The only Supreme Court maritime wrongful death case to allow damages beyond those available under the Jones Act and the Death on the High Seas Act is Sea-Land Services, Inc. v. Gaudet, 414 U.S. 573, 94 S.Ct. 806, 39 L.Ed.2d 9 (1974). Like Moragne, Gaudet involved a longshoreman killed in territorial waters. He was not, therefore, covered by the Death on the High Seas Act or the Jones Act. The issue was whether nonpecuniary damages were available under general maritime law when they were not available under the federal statutes. Relying on Moragne, the Court held that "the new maritime wrongful-death remedy [must] be guided by the principle of maritime law that `certainly it better becomes the humane and liberal character of proceedings in admiralty to give than to withhold the remedy, when not required to withhold it by established and inflexible rules.'" Gaudet, 414 U.S. at 583, 94 S.Ct. at 814 (quoting The Sea Gull, 21 F.Cas. 909 (C.C.Md. 1865)). Because the Death on the High Seas Act and the Jones Act did not directly apply, the Court held that the longshoreman's widow could recover for the nonpecuniary loss of society.
Although Gaudet has never been overruled, its holding has been limited over the years to the point that it is virtually meaningless. The first case to limit Gaudet was Mobile Oil Corp. v. Higginbotham, 436 U.S. 618, 98 S.Ct. 2010, 56 L.Ed.2d 581 (1978). Higginbotham involved a wrongful death action based on negligence, brought under the Death on the High Seas Act and general maritime law. The issue was whether the plaintiff could recover nonpecuniary damages under general maritime law when such damages were not available under the Death on the High Seas Act. The Court recognized that Gaudet was "broadly written," and could be read to authorize nonpecuniary damages for wrongful deaths on the high seas. Id. at 622-23, 98 S.Ct. at 2013-14. Nevertheless, the Court limited Gaudet to coastal waters, id. at 623, 98 S.Ct. at 2014, sacrificing uniformity for adherence to congressional policy. The Court held that, "[a]s Moragne itself implied, DOHSA should be the courts' primary guide as they refine the nonstatutory death remedy, both because of the interest in uniformity and because Congress' considered judgment has great force in its own right." Id. at 624, 98 S.Ct. at 2014.

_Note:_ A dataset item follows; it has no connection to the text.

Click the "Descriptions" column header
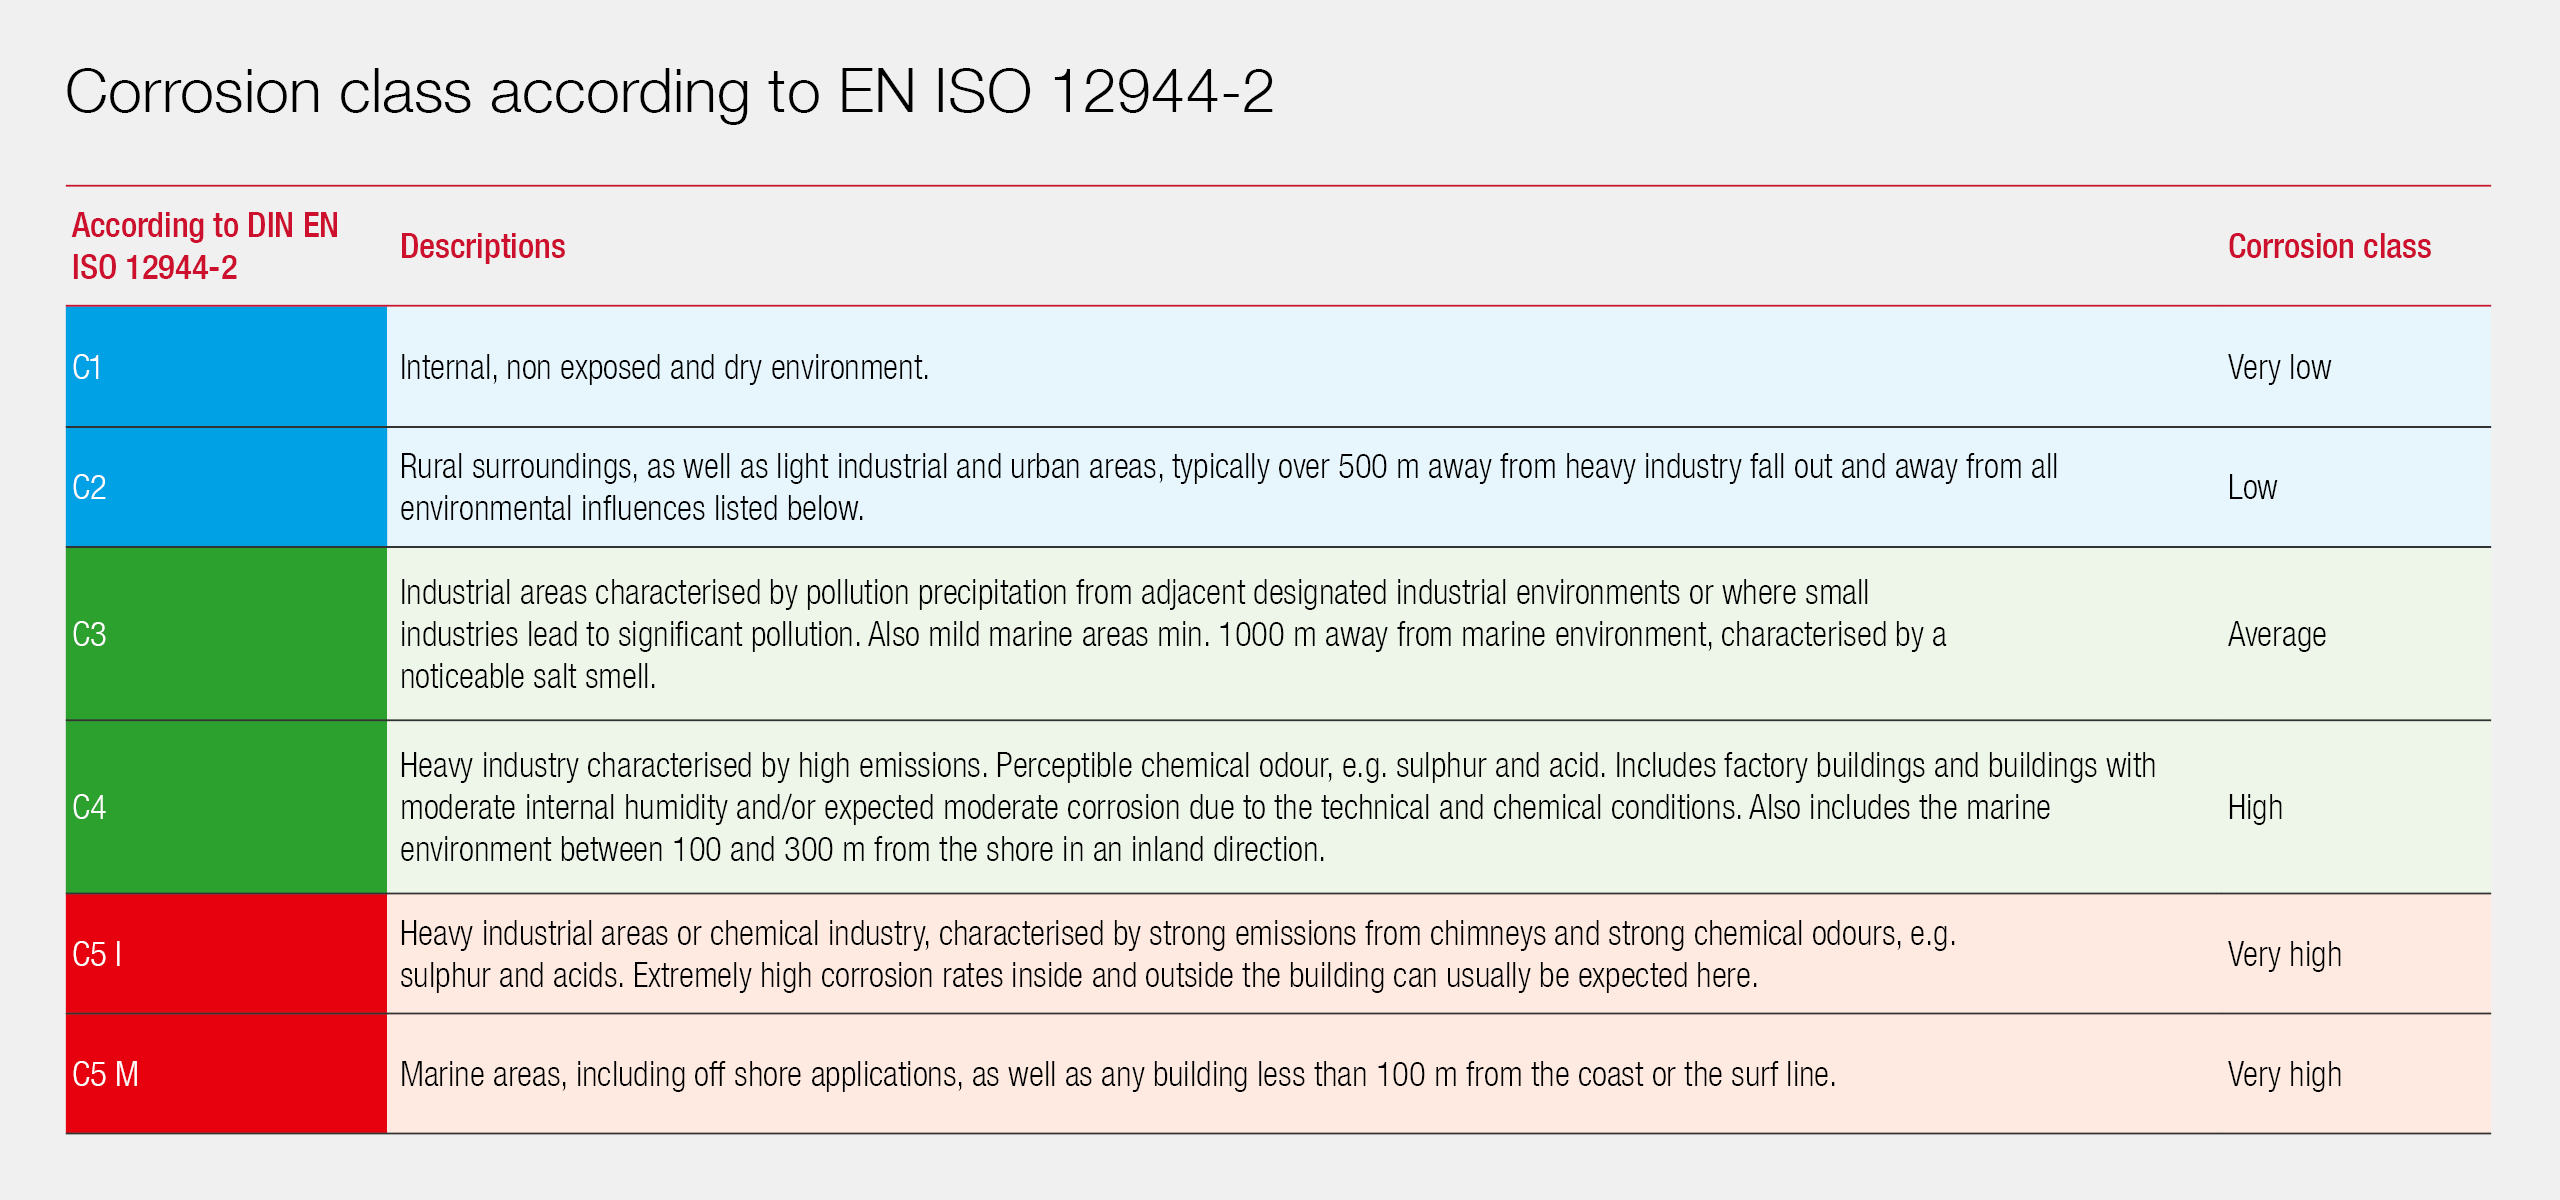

Miles further limited Gaudet, holding that it "applies only in territorial waters, and it applies only to longshoremen." Miles, 498 U.S. at 31, 111 S.Ct. at 325. In other words, Gaudet was strictly limited to its facts. Murray v. Anthony J. Bertucci Constr. Co., 958 F.2d 127, 130 (5th Cir. 1992). But as Miles itself recognized, after the passage of the Longshore and Harbor Workers' Compensation Act, Gaudet is no longer applicable on its facts. Miles, 498 U.S. at 30 n. 1, 111 S.Ct. at 325 n. 1. The case has therefore been condemned to a kind of legal limbo: limited to its facts, inapplicable on its facts, yet not overruled.

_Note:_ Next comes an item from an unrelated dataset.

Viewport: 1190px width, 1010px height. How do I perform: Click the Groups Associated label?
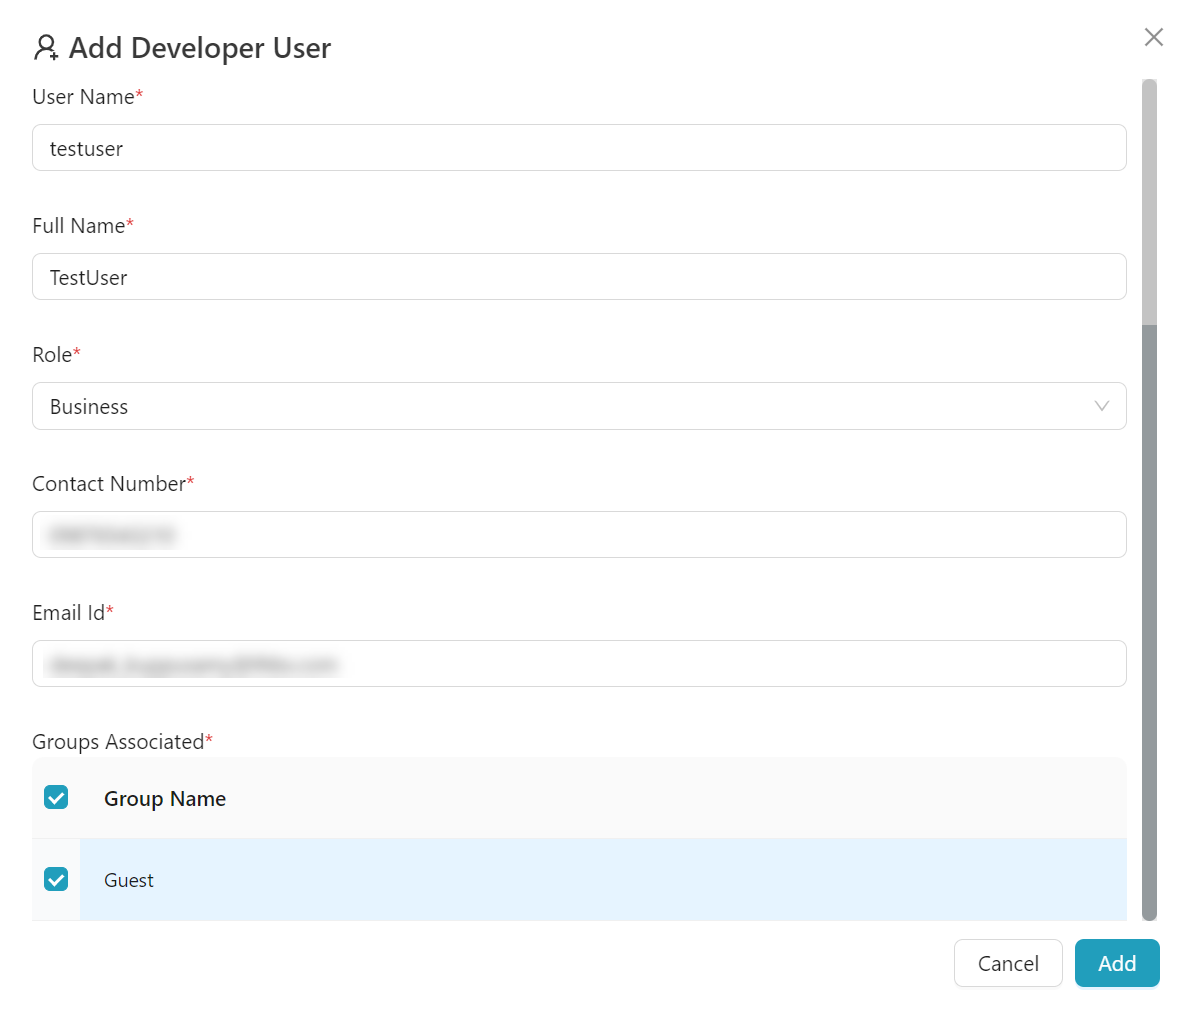118,742
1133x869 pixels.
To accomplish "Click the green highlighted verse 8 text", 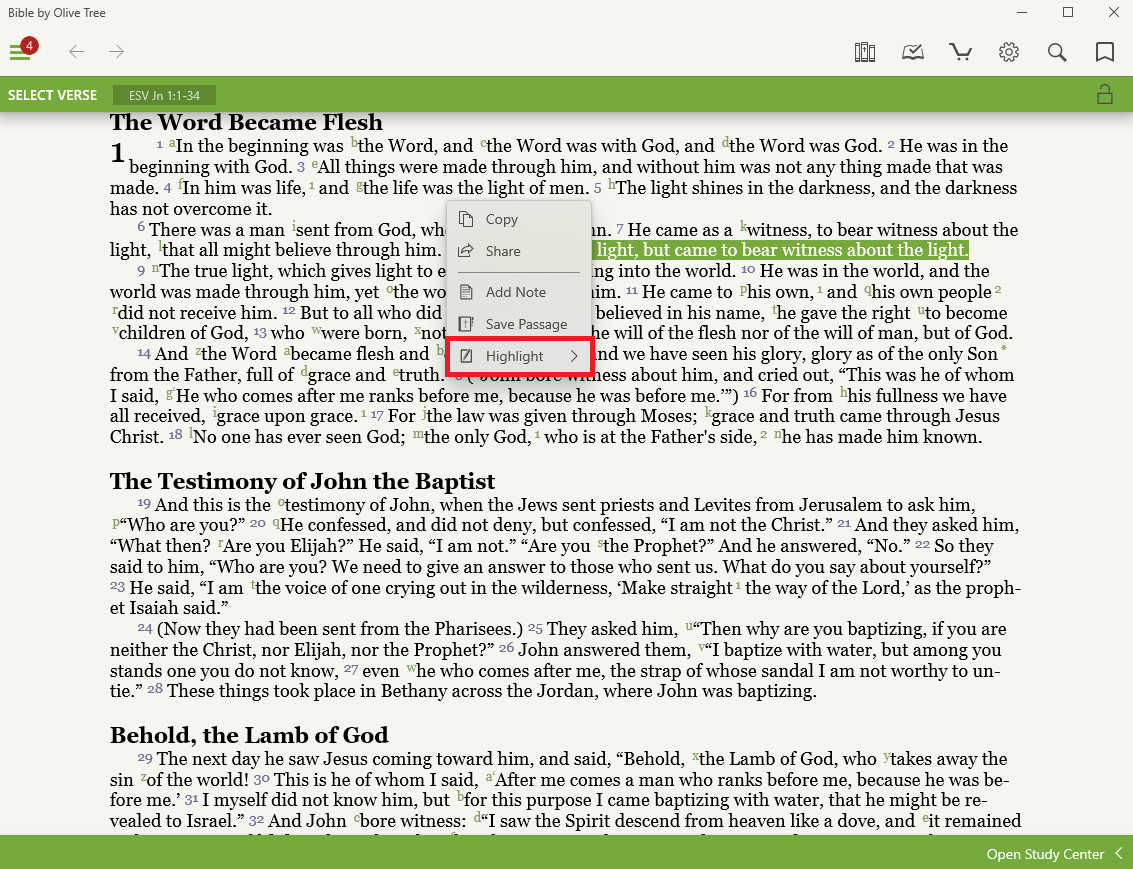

Accordingly, we reject the reasoning of Gaudet, and follow instead the course set by Moragne, Higginbotham, and Miles. Looking primarily to the federal maritime wrongful death statutes for guidance, we hold that punitive damages are not available in a general maritime law unseaworthiness action for the wrongful death of a seaman.

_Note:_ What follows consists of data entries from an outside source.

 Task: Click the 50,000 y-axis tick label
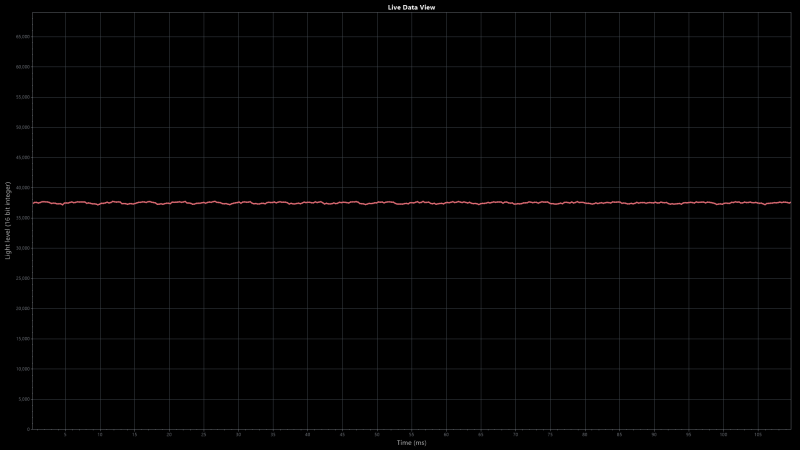click(x=24, y=127)
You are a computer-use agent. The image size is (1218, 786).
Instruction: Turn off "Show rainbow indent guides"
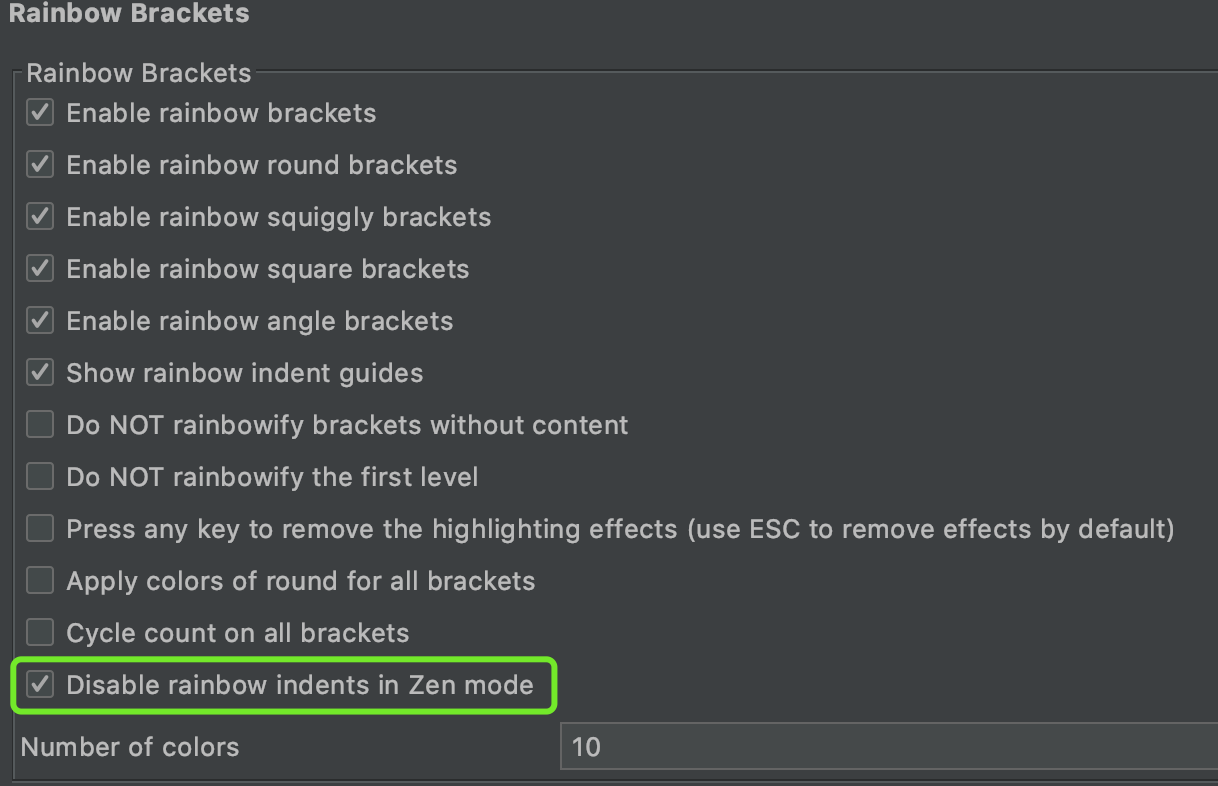39,372
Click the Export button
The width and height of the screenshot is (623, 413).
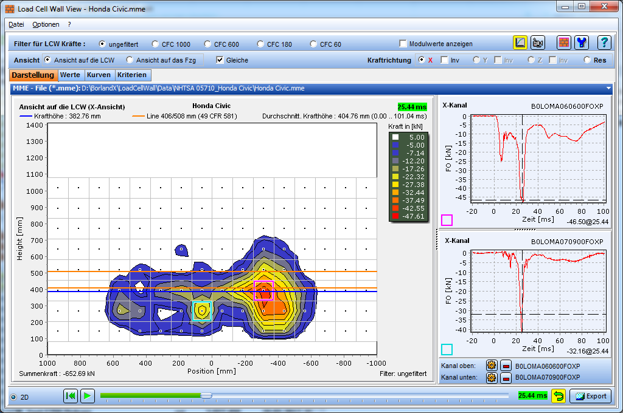click(x=591, y=396)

III. Indemnity and Contribution Claims
We now address the shipowners' claim that the District Court erred in finding that the shipowners were not entitled to indemnity or contribution from the asbestos manufacturers. The District Court, adopting the active-passive negligence theory articulated by the Fourth Circuit in Vaughn v. Farrell Lines, Inc., 937 F.2d 953 (4th Cir. 1991), held that because the jury found the shipowners guilty of active negligence under the Jones Act, and awarded punitive damages requiring willful and wanton misconduct under the general maritime law of unseaworthiness, they were not entitled to indemnity. The District Court also determined that the finding of willful and wanton misconduct was the equivalent of a finding of intentional wrongdoing, so the shipowners were not entitled to a right of contribution from the asbestos manufacturers and other third parties.
The District Court held that an "active" tortfeasor may never obtain indemnification, but that a tortfeasor classified by the court as "passive" may obtain indemnification from an active co-tortfeasor. Applying the active-passive theory to this case, the court dismissed the shipowners' cross-claims for indemnification from the third party asbestos manufacturers and other product manufacturers because the jury found that the shipowners were "guilty of active negligence under the Jones Act and willful, wanton, and reckless misconduct in maintaining an unseaworthy vessel under the general maritime law of unseaworthiness."
The active-passive negligence theory is doctrinally inconsistent with the general system of comparative fault in maritime law and we reject this approach. Instead we adopt a comparative causation approach to apportioning damages between tortfeasors which will satisfy the equitable goals of comparative fault while at the same time providing shipowners and maritime products manufacturers and suppliers with the proper incentives for safety.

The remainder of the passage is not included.